The town of Riesa appeared and we’d originally thought this might be our pit stop for the day. We took ourselves down to the river, to catch the little ferry across and waited. The ferry wasn’t coming across from the other side for another twenty minutes, so in the end, we decided we might as well keep riding. So we did. Off we pedalled, along a track, then on a road, then back on a cycle path and we continued tootling along beside the Elbe.
Then our nemesis appeared. That yellow sign that has turned an otherwise straight forward ride into a puzzling pedal of princely proportions. The detour. We saw the sign. We followed the sign.

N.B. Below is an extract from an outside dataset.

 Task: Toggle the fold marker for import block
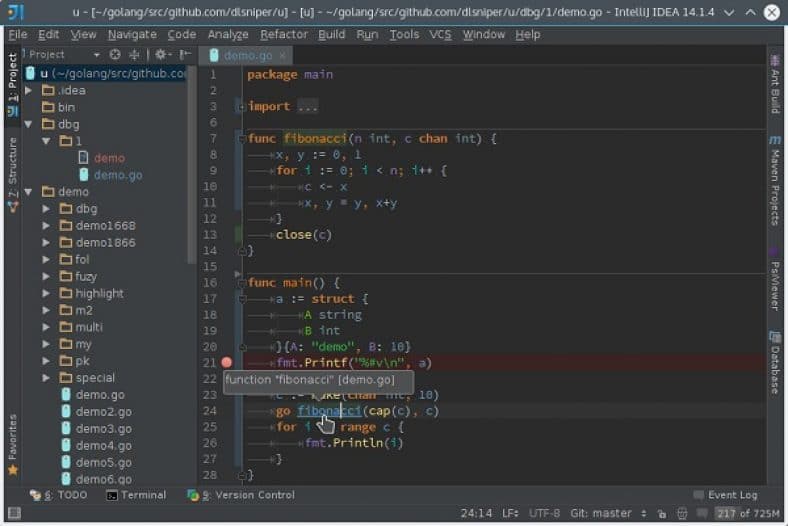(241, 107)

It took us down a street, around a corner, along another street, down a lane, along another street, across a road and then…back on the cycle path, right beside the river. Yee-hah! No being sent on a wild goose chase this time, it was not a trickster of a detour, it behaved itself beautifully and we were on our way.
We could see the town of Strehla up ahead, with the river beside us, a nice quiet, tree lined road to take us there, except, we had to cross the river. Time for another ferry. This time, the skipper of the little craft fired up the engine on the other bank as soon as we arrived and the chugging vessel made its way across the river. Another cyclist got off, wished us a “gut fahrt”, as he passed us, we wheeled the bikes onto the deck of the aquatic transport and we were on our way across the Elbe.
A short ride out of Strehla and we found our pitstop in the interestingly named Nixenbad. This also proved to be one of our more interesting camping spots. We are pitched in the grounds of the local swimming pool. Picture yourself at the local pool. There are teenagers lying around on towels with music playing, mums and dads have the little tackers in the paddling pool. Kids are whizzing down the water slide. Friends are throwing a ball around to each other and down there, just there, over the grassy bank, are two randoms and a tent. That’s us. It is an actual, designated camp spot, we haven’t just gate crashed the local aquatic centre and erected the Nylon Palace in amongst the towels and sun bakers. Still, it’s a rather interesting place to be!
Today was a top ride and a top day beside the river. As river rides go, I’d have to say, “that’s a bit more like it!” We actually rode beside the river, the path was sealed and flat, the sun shone and it was fabulous. It was almost like being on the Austrian side of the Danube again, with the river and scenery and towns to give us something to look at. So far, with only one day on the Elbe as comparison and judgement, it has been a whole lot more enjoyable than the Rhine and the German side of the Danube. The Elbe was excellent! We also have a view from our pitstop…across green fields, with butter coloured barns and rows of trees sitting below the horizon, white wind turbines and forests in the distance, and…the Mermaid Pool, the paddling fountain, the waterslide…oh the places we go! Never a dull moment folks and isn’t that just grand!
Distance ridden: 61.2 km
Time in the saddle: 3 hours 59 minutes
Weather: sunny, warm, no wind, 24C…perfect!